The Theory and Algorithm of Ergodic Inference

Approximate inference algorithm is one of the fundamental research fields in machine learning. The two dominant theoretical inference frameworks in machine learning are variational inference (VI) and Markov chain Monte Carlo (MCMC). However, because of the fundamental limitation in the theory, it is very challenging to improve existing VI and MCMC methods on both the computational scalability and statistical efficiency. To overcome this obstacle, we propose a new theoretical inference framework called ergodic Inference based on the fundamental property of ergodic transformations. The key contribution of this work is to establish the theoretical foundation of ergodic inference for the development of practical algorithms in future work.

Ergodic Measure Preserving Flows

Probabilistic modelling is a general and elegant framework to capture the uncertainty, ambiguity and diversity of data. Probabilistic inference is the core technique for developing training and simulation algorithms on probabilistic models.

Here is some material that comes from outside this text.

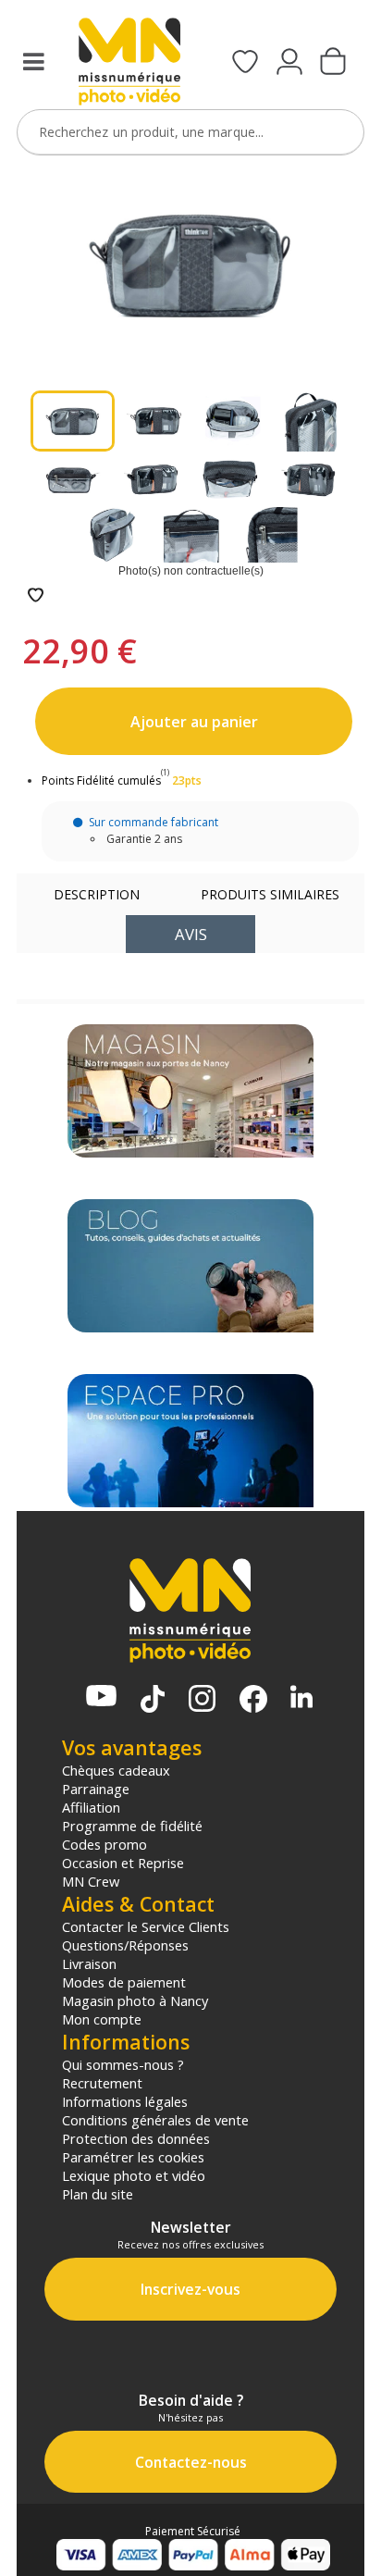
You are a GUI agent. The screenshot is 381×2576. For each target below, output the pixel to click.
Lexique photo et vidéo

However, the classic inference methods, like Markov chain Monte Carlo (MCMC) methods and mean-field variational inference (VI), are not computationally scalable for the recent developed probabilistic models with neural networks (NNs). This motivates many recent works on improving classic inference methods using NNs, especially, NN empowered VI. However, even with powerful NNs, VI still suffers its fundamental limitations. In this work, we propose a novel computational scalable general inference framework. With the theoretical foundation in ergodic theory, the proposed methods are not only computationally scalable like NN-based VI methods but also asymptotically accurate like MCMC. We test our method on popular benchmark problems and the results suggest that our methods can outperform NN-based VI and MCMC on deep generative models and Bayesian neural networks.

Semi-Separable Hamiltonian Monte Carlo for Inference in Bayesian Hierarchical Models

Sampling from hierarchical Bayesian models is often difficult for MCMC methods, because of the strong correlations between the model parameters and the hyperparameters. Recent Riemannian manifold Hamiltonian Monte Carlo (RMHMC) methods have significant potential advantages in this setting, but are computationally expensive. We introduce a new RMHMC method, which we call semi-separable Hamiltonian Monte Carlo, which uses a specially designed mass matrix that allows the joint Hamiltonian over model parameters and hyperparameters to decompose into two simpler Hamiltonians. This structure is exploited by a new integrator which we call the alternating blockwise leapfrog algorithm. The resulting method can mix faster than simpler Gibbs sampling while being simpler and more efficient than previous instances of RMHMC.